CAISO plans to align the surcharge with the level of its soft ($1,000/MWh) or hard ($2,000/MWh) energy bid caps, depending on system conditions. It says energy assistance transfers will be voluntary for both the provider and recipient.
In approving the tariff revision, FERC concluded that CAISO’s plan “provides increased flexibility to WEIM participants and can help WEIM balancing authority areas to meet their resource sufficiency obligations during tight supply conditions.
“We also find the proposal allows CAISO to optimally dispatch supply and provide access to resources that were not otherwise available,” it said.
The rule change had particularly strong backing from WEIM member NV Energy. The Nevada-based utility faces increasingly critical shortages of resources during summer and has been seeking a legislative remedy to address the issue. (See Bill Would Require NV Energy to Examine Market Reliance.)
In a December letter to the CAISO and WEIM boards, Lindsey Schlekeway, NV Energy’s market policy manager, noted that her company had asked the ISO to develop a mechanism to make excess supply available to a “distressed EIM entity at an appropriate scarcity price” and said “it is of critical importance not to delay the implementation of this reliability enhancement past the summer of 2023 for grid reliability.”
Asymmetry Addressed
CAISO’s second and third RSE rule revisions focus specifically on the ISO itself.
The second change will allow the grid operator to exclude from its own RSE calculation any real-time “lower priority” energy exports out of its BAA. Those exports are currently included in the calculation even though the ISO can freely curtail them to meet its own load obligations. At the same time, real-time WEIM transfers into the ISO are not factored into the RSE, representing an asymmetry in treatment of transfers, CAISO argued.
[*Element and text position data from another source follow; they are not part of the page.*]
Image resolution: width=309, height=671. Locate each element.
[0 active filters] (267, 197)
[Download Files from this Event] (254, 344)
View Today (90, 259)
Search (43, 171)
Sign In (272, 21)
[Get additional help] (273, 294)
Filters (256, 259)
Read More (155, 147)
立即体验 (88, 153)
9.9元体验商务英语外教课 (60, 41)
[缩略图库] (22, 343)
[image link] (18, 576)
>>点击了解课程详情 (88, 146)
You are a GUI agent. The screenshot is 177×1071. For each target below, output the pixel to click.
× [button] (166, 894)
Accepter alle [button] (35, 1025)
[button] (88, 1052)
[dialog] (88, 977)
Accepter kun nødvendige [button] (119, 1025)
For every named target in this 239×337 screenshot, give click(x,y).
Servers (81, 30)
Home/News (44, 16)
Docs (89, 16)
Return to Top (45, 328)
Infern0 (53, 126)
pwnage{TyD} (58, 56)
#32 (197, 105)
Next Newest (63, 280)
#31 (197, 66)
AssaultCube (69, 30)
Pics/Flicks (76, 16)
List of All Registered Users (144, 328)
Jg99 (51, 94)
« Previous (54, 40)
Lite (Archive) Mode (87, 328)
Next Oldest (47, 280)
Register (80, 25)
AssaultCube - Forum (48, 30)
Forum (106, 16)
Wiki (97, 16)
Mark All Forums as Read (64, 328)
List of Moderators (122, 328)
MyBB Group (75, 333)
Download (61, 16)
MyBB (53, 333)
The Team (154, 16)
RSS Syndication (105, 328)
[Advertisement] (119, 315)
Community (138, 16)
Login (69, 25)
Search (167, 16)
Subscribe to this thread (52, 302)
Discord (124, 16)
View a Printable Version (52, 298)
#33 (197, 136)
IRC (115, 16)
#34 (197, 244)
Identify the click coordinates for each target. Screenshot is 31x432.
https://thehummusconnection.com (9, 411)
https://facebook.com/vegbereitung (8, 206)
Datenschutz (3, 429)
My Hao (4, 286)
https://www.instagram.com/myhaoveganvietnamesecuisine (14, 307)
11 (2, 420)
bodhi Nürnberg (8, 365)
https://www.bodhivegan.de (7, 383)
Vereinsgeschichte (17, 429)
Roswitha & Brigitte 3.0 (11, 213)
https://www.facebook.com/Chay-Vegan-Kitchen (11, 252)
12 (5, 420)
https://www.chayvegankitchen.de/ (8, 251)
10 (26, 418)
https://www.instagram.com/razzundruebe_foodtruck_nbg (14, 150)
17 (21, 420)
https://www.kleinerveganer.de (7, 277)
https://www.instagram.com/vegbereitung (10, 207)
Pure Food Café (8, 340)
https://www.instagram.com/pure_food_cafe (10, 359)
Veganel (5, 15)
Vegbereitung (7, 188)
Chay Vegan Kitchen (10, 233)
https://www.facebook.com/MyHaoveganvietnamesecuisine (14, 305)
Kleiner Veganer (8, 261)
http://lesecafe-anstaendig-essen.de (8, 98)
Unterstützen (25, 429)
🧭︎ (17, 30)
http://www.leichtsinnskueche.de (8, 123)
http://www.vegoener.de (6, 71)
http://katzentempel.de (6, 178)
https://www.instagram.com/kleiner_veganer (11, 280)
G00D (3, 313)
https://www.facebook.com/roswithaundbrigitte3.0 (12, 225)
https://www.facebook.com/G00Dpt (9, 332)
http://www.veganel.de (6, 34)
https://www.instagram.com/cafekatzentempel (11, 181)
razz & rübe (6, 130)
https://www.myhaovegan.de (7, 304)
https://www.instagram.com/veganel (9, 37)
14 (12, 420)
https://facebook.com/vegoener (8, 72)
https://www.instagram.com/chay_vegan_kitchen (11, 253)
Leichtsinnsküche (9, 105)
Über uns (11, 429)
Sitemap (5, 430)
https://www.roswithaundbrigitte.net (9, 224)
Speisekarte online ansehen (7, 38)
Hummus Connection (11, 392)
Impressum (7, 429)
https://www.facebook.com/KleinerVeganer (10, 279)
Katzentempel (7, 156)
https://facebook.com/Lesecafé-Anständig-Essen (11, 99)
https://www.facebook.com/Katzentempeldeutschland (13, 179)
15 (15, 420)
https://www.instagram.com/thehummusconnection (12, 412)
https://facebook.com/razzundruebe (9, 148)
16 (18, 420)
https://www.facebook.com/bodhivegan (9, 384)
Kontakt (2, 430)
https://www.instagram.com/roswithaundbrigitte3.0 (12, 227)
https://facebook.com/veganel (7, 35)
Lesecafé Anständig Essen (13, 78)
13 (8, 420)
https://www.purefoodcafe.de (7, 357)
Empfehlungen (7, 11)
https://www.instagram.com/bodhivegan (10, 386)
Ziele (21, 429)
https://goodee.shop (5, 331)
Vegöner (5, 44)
Inclusion of curtailable exports has caused CAISO to fail RSE tests that it would have otherwise passed, the ISO said.
FERC said CAISO’s proposal “helps mitigate this asymmetry and will improve the ability of the resource sufficiency test to more accurately reflect actual system conditions during periods of potential resource insufficiency.”
The third rule change pertains to scheduling priority rules and E-Tag requirements for lower priority exports, with CAISO clarifying how it will interpret its scheduling priority tariff provisions to ensure that it can manually curtail lower priority exports in real-time to meet its own supply obligations.
“We find that these clarifications are consistent with CAISO’s existing authority to apply the scheduling priorities and help provide better transparency for market participants,” FERC wrote. “Further, we find that these clarifications could help operators identify lower priority exports and priority exports for scheduling and manual curtailment purposes.”